═══ Data extract ═══

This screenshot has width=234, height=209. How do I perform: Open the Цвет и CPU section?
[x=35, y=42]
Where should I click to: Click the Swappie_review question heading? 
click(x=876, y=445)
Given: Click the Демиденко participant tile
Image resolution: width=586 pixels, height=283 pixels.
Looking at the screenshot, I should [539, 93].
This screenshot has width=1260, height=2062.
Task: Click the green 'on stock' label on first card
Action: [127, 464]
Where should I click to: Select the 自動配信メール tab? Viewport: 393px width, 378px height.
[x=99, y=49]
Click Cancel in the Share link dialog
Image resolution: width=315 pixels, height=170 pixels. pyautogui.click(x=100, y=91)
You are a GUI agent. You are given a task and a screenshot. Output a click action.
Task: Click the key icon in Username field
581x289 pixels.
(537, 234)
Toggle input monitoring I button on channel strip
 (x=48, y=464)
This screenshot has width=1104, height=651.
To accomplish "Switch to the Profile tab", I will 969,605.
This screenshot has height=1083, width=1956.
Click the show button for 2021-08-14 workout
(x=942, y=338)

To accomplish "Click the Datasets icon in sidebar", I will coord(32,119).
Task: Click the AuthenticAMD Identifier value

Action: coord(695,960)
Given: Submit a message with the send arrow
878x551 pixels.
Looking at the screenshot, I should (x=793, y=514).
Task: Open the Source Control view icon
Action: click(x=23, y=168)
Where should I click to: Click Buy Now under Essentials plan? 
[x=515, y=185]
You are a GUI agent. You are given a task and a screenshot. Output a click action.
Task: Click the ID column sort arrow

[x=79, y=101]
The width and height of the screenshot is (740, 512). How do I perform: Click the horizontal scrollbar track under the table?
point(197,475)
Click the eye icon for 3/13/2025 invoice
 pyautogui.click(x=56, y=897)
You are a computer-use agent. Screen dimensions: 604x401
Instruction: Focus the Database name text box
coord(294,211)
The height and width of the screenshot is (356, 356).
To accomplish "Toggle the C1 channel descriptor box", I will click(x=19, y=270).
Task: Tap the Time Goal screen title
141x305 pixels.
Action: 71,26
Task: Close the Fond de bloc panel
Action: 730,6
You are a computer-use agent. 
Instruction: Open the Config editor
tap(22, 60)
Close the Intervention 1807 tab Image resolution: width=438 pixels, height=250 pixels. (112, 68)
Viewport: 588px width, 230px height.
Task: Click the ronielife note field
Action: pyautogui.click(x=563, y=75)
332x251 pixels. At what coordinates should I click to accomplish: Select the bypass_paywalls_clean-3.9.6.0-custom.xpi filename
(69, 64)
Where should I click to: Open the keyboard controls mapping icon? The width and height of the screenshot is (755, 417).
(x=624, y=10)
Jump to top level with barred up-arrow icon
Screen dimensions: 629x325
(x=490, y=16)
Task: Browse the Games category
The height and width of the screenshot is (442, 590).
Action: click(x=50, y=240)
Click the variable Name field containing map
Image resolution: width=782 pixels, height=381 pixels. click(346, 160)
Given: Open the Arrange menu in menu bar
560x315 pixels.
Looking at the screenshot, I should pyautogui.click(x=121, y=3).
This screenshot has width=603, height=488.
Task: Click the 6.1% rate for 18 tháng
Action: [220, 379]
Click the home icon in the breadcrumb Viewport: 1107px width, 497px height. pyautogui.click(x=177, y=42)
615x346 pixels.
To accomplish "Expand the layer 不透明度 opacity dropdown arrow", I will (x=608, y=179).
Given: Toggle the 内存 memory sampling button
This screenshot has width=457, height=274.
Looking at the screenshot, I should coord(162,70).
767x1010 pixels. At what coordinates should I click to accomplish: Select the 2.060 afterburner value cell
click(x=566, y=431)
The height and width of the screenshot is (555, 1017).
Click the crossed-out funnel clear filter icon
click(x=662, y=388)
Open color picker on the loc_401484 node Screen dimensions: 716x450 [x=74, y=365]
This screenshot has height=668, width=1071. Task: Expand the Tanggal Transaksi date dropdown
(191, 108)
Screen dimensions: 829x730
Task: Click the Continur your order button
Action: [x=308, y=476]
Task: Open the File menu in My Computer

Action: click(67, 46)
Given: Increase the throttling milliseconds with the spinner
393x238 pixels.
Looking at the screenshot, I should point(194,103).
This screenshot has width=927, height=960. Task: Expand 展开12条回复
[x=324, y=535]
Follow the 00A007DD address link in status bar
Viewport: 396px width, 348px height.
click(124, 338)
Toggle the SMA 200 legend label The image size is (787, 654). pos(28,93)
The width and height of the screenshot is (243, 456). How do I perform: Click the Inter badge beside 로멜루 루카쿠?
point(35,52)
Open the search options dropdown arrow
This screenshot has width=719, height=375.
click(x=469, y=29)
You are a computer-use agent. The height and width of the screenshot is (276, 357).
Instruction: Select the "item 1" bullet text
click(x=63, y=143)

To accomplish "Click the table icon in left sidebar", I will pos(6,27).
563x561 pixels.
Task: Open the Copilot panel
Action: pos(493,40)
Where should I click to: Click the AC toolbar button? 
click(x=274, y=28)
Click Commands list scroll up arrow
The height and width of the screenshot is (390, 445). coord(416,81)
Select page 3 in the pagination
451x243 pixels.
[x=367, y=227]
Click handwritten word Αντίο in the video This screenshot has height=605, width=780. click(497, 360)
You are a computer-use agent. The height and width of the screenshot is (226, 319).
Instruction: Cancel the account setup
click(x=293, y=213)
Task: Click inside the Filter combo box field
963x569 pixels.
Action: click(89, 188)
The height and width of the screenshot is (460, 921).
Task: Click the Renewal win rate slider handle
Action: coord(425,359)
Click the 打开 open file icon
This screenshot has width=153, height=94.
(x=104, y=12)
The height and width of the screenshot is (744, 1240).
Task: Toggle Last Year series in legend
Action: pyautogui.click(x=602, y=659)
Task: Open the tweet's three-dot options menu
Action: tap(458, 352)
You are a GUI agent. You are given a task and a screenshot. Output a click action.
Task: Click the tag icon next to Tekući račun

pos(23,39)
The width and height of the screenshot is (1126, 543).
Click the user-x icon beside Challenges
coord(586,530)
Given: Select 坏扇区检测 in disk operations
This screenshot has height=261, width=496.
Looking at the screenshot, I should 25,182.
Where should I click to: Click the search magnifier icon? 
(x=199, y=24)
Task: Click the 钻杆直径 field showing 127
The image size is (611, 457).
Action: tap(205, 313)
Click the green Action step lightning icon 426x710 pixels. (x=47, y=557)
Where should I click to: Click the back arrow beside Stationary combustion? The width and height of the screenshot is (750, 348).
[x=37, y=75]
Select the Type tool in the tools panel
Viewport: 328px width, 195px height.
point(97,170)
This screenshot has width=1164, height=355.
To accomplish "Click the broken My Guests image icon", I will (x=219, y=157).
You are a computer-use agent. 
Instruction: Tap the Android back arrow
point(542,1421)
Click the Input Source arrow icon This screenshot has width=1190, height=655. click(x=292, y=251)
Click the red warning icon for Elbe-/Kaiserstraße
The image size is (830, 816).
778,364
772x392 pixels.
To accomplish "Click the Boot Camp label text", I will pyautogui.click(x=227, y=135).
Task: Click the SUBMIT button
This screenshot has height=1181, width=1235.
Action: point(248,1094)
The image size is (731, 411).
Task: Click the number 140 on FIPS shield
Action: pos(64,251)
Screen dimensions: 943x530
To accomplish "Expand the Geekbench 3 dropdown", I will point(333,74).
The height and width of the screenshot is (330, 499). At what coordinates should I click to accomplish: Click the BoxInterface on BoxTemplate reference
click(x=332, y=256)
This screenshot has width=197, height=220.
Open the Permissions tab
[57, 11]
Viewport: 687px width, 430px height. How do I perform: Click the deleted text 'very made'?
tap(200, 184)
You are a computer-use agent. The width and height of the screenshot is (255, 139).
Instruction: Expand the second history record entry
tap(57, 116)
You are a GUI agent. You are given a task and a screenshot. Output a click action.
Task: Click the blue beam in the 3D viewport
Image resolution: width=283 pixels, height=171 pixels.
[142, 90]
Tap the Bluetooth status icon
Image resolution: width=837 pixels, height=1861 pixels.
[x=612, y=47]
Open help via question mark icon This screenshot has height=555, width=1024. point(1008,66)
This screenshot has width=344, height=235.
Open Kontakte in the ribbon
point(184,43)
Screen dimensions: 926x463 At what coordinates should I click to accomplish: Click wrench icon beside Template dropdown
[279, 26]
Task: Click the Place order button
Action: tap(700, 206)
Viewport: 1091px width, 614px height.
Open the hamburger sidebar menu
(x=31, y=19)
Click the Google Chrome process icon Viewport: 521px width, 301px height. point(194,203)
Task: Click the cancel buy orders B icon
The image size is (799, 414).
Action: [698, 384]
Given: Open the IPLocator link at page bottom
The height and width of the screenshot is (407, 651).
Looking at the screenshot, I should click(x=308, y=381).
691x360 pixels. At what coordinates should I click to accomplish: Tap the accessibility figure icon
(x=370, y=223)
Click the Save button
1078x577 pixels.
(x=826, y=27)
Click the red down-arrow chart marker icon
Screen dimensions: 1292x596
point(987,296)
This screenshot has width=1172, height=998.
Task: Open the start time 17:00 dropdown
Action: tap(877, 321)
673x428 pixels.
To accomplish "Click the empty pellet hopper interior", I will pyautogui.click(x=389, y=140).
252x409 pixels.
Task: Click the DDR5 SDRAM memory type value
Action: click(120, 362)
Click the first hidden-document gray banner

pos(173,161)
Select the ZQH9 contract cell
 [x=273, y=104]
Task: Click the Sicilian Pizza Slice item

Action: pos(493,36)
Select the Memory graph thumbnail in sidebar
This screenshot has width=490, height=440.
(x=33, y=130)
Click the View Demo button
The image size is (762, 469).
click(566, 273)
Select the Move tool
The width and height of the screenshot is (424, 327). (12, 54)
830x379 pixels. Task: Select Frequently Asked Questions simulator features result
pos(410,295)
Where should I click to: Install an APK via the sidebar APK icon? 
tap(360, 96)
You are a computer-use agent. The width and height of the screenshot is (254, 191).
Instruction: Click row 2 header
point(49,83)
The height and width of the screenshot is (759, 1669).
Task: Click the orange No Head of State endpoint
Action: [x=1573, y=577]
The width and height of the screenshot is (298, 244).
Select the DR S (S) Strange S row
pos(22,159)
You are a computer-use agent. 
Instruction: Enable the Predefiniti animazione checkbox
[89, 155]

═══

Task objective:
All that is wanted is an exact copy of the lines above from the one with "Instruction: Open the Config editor" through the one with "Given: Open the Arrange menu in menu bar", with both ends included.

Answer to the exercise:
Instruction: Open the Config editor
tap(22, 60)
Close the Intervention 1807 tab Image resolution: width=438 pixels, height=250 pixels. (112, 68)
Viewport: 588px width, 230px height.
Task: Click the ronielife note field
Action: pyautogui.click(x=563, y=75)
332x251 pixels. At what coordinates should I click to accomplish: Select the bypass_paywalls_clean-3.9.6.0-custom.xpi filename
(69, 64)
Where should I click to: Open the keyboard controls mapping icon? The width and height of the screenshot is (755, 417).
(x=624, y=10)
Jump to top level with barred up-arrow icon
Screen dimensions: 629x325
(x=490, y=16)
Task: Browse the Games category
The height and width of the screenshot is (442, 590).
Action: click(x=50, y=240)
Click the variable Name field containing map
Image resolution: width=782 pixels, height=381 pixels. click(346, 160)
Given: Open the Arrange menu in menu bar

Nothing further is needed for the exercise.